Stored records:
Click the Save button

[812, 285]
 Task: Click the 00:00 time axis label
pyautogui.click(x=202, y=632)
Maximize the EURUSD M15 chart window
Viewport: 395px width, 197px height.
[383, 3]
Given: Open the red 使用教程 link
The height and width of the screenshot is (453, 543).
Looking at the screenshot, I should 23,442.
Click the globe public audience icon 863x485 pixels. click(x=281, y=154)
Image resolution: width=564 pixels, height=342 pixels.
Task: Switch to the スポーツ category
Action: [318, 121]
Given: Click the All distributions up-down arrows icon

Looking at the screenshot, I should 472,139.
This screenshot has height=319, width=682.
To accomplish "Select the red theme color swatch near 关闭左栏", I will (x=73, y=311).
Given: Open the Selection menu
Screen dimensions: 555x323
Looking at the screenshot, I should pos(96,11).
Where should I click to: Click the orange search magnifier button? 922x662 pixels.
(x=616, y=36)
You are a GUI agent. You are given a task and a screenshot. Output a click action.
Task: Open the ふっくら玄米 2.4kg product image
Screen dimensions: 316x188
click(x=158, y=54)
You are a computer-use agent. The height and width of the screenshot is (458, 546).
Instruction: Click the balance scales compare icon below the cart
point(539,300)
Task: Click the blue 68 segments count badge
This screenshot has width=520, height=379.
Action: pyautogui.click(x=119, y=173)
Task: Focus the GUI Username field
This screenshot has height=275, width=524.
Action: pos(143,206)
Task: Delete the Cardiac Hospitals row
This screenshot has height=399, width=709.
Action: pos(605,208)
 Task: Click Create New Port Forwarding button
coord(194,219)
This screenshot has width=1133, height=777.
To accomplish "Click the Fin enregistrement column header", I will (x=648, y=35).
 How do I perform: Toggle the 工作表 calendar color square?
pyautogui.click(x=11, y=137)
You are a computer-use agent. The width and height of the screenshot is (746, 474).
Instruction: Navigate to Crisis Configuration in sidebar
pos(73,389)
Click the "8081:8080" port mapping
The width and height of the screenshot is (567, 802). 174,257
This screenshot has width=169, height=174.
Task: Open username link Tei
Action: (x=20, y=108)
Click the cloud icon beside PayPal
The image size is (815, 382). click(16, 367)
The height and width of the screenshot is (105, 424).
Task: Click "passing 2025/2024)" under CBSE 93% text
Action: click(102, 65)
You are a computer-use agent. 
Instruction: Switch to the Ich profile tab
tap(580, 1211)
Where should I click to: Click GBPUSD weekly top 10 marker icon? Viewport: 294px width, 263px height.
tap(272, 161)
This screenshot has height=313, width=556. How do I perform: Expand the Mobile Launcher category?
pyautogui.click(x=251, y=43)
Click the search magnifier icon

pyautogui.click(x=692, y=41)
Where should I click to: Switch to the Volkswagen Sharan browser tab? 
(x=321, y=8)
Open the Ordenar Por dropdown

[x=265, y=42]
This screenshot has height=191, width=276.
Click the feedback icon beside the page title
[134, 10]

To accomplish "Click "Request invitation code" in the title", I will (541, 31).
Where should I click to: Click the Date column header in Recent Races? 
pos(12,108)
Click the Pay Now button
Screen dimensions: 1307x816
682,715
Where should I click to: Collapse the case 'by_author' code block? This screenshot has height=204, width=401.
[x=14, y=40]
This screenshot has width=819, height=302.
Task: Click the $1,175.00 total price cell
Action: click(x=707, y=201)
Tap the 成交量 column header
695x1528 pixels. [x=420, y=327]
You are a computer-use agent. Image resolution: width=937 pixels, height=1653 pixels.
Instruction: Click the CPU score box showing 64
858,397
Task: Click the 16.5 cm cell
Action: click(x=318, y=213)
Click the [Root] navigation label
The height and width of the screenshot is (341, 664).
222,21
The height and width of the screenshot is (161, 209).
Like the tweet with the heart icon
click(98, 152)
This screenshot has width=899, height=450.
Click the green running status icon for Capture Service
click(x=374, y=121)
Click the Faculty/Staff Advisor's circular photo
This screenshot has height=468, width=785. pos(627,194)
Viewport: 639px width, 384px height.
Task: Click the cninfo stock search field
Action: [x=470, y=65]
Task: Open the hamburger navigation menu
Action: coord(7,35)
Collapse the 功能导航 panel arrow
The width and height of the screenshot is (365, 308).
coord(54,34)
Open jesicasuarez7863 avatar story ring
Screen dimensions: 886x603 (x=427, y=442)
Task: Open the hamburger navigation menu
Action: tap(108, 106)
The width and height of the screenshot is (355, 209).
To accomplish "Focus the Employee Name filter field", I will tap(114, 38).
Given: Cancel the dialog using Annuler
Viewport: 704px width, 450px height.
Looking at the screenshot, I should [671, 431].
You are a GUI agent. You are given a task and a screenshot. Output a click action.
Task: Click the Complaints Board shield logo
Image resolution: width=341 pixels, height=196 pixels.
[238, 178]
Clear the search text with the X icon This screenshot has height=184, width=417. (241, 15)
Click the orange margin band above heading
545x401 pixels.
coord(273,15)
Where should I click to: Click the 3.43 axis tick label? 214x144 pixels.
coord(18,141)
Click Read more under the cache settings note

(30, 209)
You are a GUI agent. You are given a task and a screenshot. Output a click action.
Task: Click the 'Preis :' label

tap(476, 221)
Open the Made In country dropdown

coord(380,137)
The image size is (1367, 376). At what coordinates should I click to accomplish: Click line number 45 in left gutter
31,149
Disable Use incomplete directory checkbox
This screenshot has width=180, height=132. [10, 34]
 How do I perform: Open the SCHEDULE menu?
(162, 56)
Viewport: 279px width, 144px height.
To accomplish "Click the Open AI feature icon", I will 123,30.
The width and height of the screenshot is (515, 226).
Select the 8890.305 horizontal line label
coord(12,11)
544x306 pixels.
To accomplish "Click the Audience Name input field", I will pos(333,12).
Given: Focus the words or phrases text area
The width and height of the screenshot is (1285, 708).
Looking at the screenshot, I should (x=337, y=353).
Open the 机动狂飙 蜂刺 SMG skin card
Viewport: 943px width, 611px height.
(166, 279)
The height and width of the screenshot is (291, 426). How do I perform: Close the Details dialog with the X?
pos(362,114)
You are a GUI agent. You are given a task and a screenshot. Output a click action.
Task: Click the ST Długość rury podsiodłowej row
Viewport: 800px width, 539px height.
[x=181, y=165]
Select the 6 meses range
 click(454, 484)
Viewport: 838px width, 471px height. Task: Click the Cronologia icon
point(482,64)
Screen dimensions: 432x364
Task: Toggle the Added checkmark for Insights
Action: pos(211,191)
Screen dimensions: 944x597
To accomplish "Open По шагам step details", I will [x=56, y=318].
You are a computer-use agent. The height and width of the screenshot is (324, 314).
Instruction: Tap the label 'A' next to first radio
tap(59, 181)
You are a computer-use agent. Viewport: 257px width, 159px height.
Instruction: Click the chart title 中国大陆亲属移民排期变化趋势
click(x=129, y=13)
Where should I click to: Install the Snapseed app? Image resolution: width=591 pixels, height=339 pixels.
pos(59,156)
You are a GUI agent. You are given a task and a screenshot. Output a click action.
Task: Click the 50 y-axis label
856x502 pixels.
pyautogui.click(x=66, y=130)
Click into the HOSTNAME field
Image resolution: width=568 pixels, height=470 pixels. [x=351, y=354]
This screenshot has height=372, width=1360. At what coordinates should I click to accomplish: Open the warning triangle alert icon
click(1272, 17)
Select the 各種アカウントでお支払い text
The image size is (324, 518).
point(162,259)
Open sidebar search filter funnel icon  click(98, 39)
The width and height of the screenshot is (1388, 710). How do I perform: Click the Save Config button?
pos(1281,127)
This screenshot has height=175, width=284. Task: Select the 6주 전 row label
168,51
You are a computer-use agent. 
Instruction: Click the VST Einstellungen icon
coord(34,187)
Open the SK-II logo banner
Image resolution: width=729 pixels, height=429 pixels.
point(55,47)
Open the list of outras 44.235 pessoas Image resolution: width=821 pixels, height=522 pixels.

== PROMPT ==
Every entry must be output again exactly as it was given.

== TASK RESPONSE ==
Click the Save button

[812, 285]
 Task: Click the 00:00 time axis label
pyautogui.click(x=202, y=632)
Maximize the EURUSD M15 chart window
Viewport: 395px width, 197px height.
[383, 3]
Given: Open the red 使用教程 link
The height and width of the screenshot is (453, 543).
Looking at the screenshot, I should 23,442.
Click the globe public audience icon 863x485 pixels. click(x=281, y=154)
Image resolution: width=564 pixels, height=342 pixels.
Task: Switch to the スポーツ category
Action: [318, 121]
Given: Click the All distributions up-down arrows icon

Looking at the screenshot, I should 472,139.
This screenshot has height=319, width=682.
To accomplish "Select the red theme color swatch near 关闭左栏", I will (x=73, y=311).
Given: Open the Selection menu
Screen dimensions: 555x323
Looking at the screenshot, I should pos(96,11).
Where should I click to: Click the orange search magnifier button? 922x662 pixels.
(x=616, y=36)
You are a GUI agent. You are given a task and a screenshot. Output a click action.
Task: Open the ふっくら玄米 2.4kg product image
Screen dimensions: 316x188
click(x=158, y=54)
You are a computer-use agent. The height and width of the screenshot is (458, 546).
Instruction: Click the balance scales compare icon below the cart
point(539,300)
Task: Click the blue 68 segments count badge
This screenshot has width=520, height=379.
Action: pyautogui.click(x=119, y=173)
Task: Focus the GUI Username field
This screenshot has height=275, width=524.
Action: pos(143,206)
Task: Delete the Cardiac Hospitals row
This screenshot has height=399, width=709.
Action: pos(605,208)
 Task: Click Create New Port Forwarding button
coord(194,219)
This screenshot has width=1133, height=777.
To accomplish "Click the Fin enregistrement column header", I will (x=648, y=35).
 How do I perform: Toggle the 工作表 calendar color square?
pyautogui.click(x=11, y=137)
You are a computer-use agent. The width and height of the screenshot is (746, 474).
Instruction: Navigate to Crisis Configuration in sidebar
pos(73,389)
Click the "8081:8080" port mapping
The width and height of the screenshot is (567, 802). 174,257
This screenshot has width=169, height=174.
Task: Open username link Tei
Action: (x=20, y=108)
Click the cloud icon beside PayPal
The image size is (815, 382). click(16, 367)
The height and width of the screenshot is (105, 424).
Task: Click "passing 2025/2024)" under CBSE 93% text
Action: click(102, 65)
You are a computer-use agent. 
Instruction: Switch to the Ich profile tab
tap(580, 1211)
Where should I click to: Click GBPUSD weekly top 10 marker icon? Viewport: 294px width, 263px height.
tap(272, 161)
This screenshot has height=313, width=556. How do I perform: Expand the Mobile Launcher category?
pyautogui.click(x=251, y=43)
Click the search magnifier icon

pyautogui.click(x=692, y=41)
Where should I click to: Switch to the Volkswagen Sharan browser tab? 
(x=321, y=8)
Open the Ordenar Por dropdown

[x=265, y=42]
This screenshot has height=191, width=276.
Click the feedback icon beside the page title
[134, 10]

To accomplish "Click "Request invitation code" in the title", I will (541, 31).
Where should I click to: Click the Date column header in Recent Races? 
pos(12,108)
Click the Pay Now button
Screen dimensions: 1307x816
682,715
Where should I click to: Collapse the case 'by_author' code block? This screenshot has height=204, width=401.
[x=14, y=40]
This screenshot has width=819, height=302.
Task: Click the $1,175.00 total price cell
Action: click(x=707, y=201)
Tap the 成交量 column header
695x1528 pixels. [x=420, y=327]
You are a computer-use agent. Image resolution: width=937 pixels, height=1653 pixels.
Instruction: Click the CPU score box showing 64
858,397
Task: Click the 16.5 cm cell
Action: click(x=318, y=213)
Click the [Root] navigation label
The height and width of the screenshot is (341, 664).
222,21
The height and width of the screenshot is (161, 209).
Like the tweet with the heart icon
click(98, 152)
This screenshot has width=899, height=450.
Click the green running status icon for Capture Service
click(x=374, y=121)
Click the Faculty/Staff Advisor's circular photo
This screenshot has height=468, width=785. pos(627,194)
Viewport: 639px width, 384px height.
Task: Click the cninfo stock search field
Action: [x=470, y=65]
Task: Open the hamburger navigation menu
Action: coord(7,35)
Collapse the 功能导航 panel arrow
The width and height of the screenshot is (365, 308).
coord(54,34)
Open jesicasuarez7863 avatar story ring
Screen dimensions: 886x603 (x=427, y=442)
Task: Open the hamburger navigation menu
Action: tap(108, 106)
The width and height of the screenshot is (355, 209).
To accomplish "Focus the Employee Name filter field", I will tap(114, 38).
Given: Cancel the dialog using Annuler
Viewport: 704px width, 450px height.
Looking at the screenshot, I should [671, 431].
You are a GUI agent. You are given a task and a screenshot. Output a click action.
Task: Click the Complaints Board shield logo
Image resolution: width=341 pixels, height=196 pixels.
[238, 178]
Clear the search text with the X icon This screenshot has height=184, width=417. (241, 15)
Click the orange margin band above heading
545x401 pixels.
coord(273,15)
Where should I click to: Click the 3.43 axis tick label? 214x144 pixels.
coord(18,141)
Click Read more under the cache settings note

(30, 209)
You are a GUI agent. You are given a task and a screenshot. Output a click action.
Task: Click the 'Preis :' label

tap(476, 221)
Open the Made In country dropdown

coord(380,137)
The image size is (1367, 376). At what coordinates should I click to accomplish: Click line number 45 in left gutter
31,149
Disable Use incomplete directory checkbox
This screenshot has width=180, height=132. [10, 34]
 How do I perform: Open the SCHEDULE menu?
(162, 56)
Viewport: 279px width, 144px height.
To accomplish "Click the Open AI feature icon", I will 123,30.
The width and height of the screenshot is (515, 226).
Select the 8890.305 horizontal line label
coord(12,11)
544x306 pixels.
To accomplish "Click the Audience Name input field", I will pos(333,12).
Given: Focus the words or phrases text area
The width and height of the screenshot is (1285, 708).
Looking at the screenshot, I should (x=337, y=353).
Open the 机动狂飙 蜂刺 SMG skin card
Viewport: 943px width, 611px height.
(166, 279)
The height and width of the screenshot is (291, 426). How do I perform: Close the Details dialog with the X?
pos(362,114)
You are a GUI agent. You are given a task and a screenshot. Output a click action.
Task: Click the ST Długość rury podsiodłowej row
Viewport: 800px width, 539px height.
[x=181, y=165]
Select the 6 meses range
 click(454, 484)
Viewport: 838px width, 471px height. Task: Click the Cronologia icon
point(482,64)
Screen dimensions: 432x364
Task: Toggle the Added checkmark for Insights
Action: pos(211,191)
Screen dimensions: 944x597
To accomplish "Open По шагам step details", I will [x=56, y=318].
You are a computer-use agent. The height and width of the screenshot is (324, 314).
Instruction: Tap the label 'A' next to first radio
tap(59, 181)
You are a computer-use agent. Viewport: 257px width, 159px height.
Instruction: Click the chart title 中国大陆亲属移民排期变化趋势
click(x=129, y=13)
Where should I click to: Install the Snapseed app? Image resolution: width=591 pixels, height=339 pixels.
pos(59,156)
You are a GUI agent. You are given a task and a screenshot. Output a click action.
Task: Click the 50 y-axis label
856x502 pixels.
pyautogui.click(x=66, y=130)
Click into the HOSTNAME field
Image resolution: width=568 pixels, height=470 pixels. [x=351, y=354]
This screenshot has height=372, width=1360. At what coordinates should I click to accomplish: Open the warning triangle alert icon
click(1272, 17)
Select the 各種アカウントでお支払い text
The image size is (324, 518).
point(162,259)
Open sidebar search filter funnel icon  click(98, 39)
The width and height of the screenshot is (1388, 710). How do I perform: Click the Save Config button?
pos(1281,127)
This screenshot has height=175, width=284. Task: Select the 6주 전 row label
168,51
You are a computer-use agent. 
Instruction: Click the VST Einstellungen icon
coord(34,187)
Open the SK-II logo banner
Image resolution: width=729 pixels, height=429 pixels.
point(55,47)
Open the list of outras 44.235 pessoas Image resolution: width=821 pixels, height=522 pixels.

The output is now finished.